The brain is one of, if not, our most important organ and understanding how we learn, organise, remember, and retrieve information is integral to teaching. Over the past two years, the Junior School has begun a journey to gain further knowledge about the Science of Learning.

The Science of Learning is an interdisciplinary field that aims to understand how learning occurs and optimise it for all.
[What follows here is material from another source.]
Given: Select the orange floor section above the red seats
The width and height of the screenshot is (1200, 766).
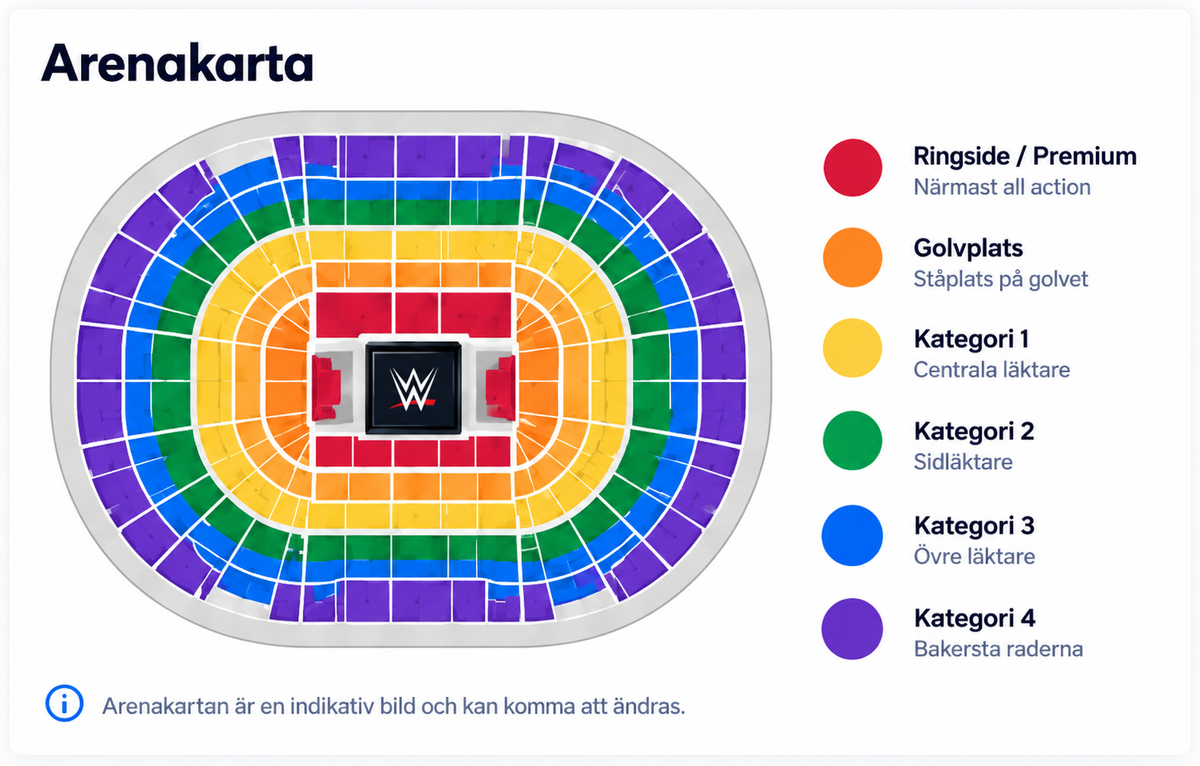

It draws on multiple disciplines, including neuroscience, cognitive science, psychology and education. The field summarises existing research on how students learn and connects it to practical implications for teaching and learning.

The Science of Learning is not an ideology or philosophy. It is not a fad, trend, new idea or pendulum swing. The Science of Learning is an evidence-based theory that provides resources and tips to help educators teach more effectively and students learn better.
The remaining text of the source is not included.